[Word and element location records]
######

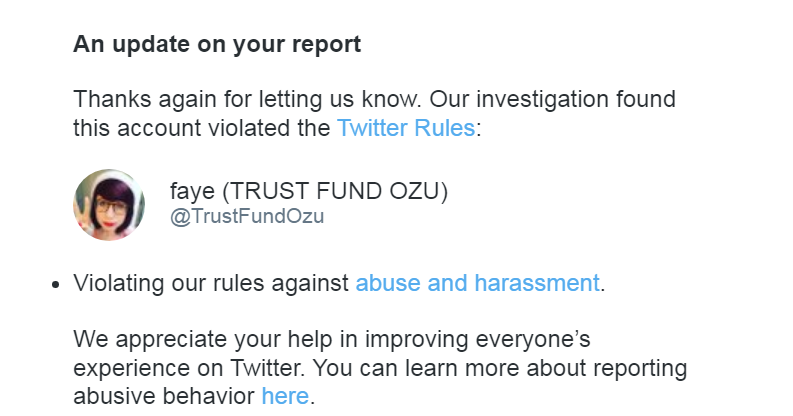793x416 pixels.
Task: Click the "An update on your report" heading
Action: (217, 45)
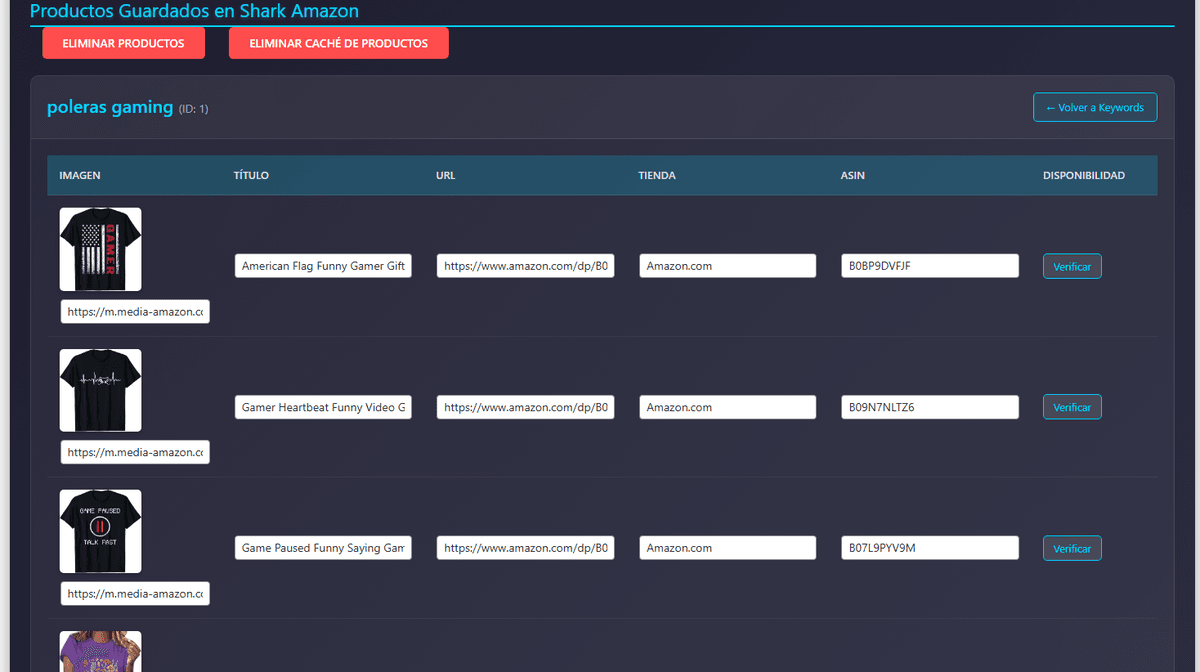Verify availability for ASIN B09N7NLTZ6

pyautogui.click(x=1072, y=407)
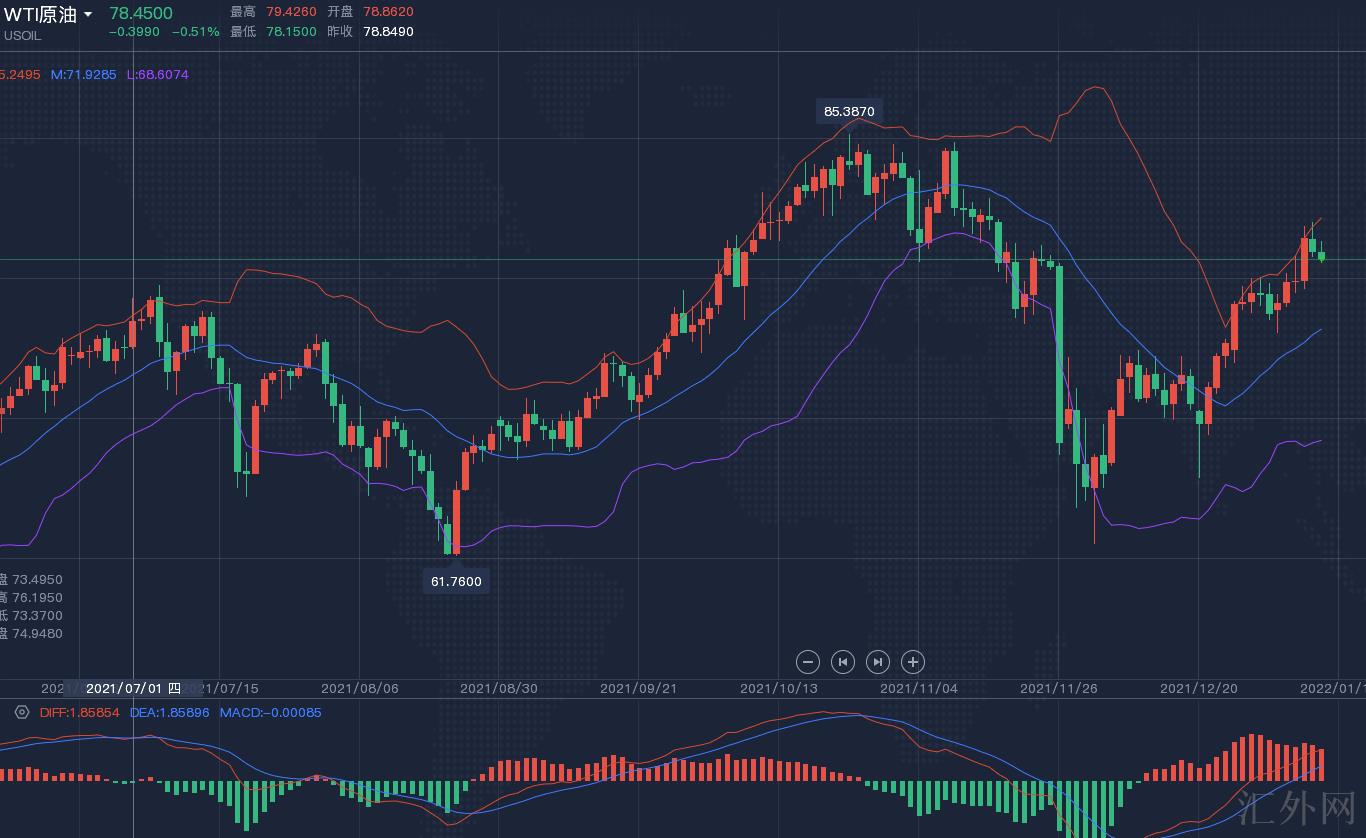1366x838 pixels.
Task: Click the 2021/07/01 crosshair date tag
Action: pos(132,688)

######

■ TASK PROMPT
Transcribe every line of the material word for word, omitting the pictures.

■ SOLUTION FOR THIS TASK
793x416 pixels.
Task: Click the "An update on your report" heading
Action: (217, 45)
Verify availability for ASIN B09N7NLTZ6

pyautogui.click(x=1072, y=407)
1366x838 pixels.
Task: Click the 2021/07/01 crosshair date tag
Action: pos(132,688)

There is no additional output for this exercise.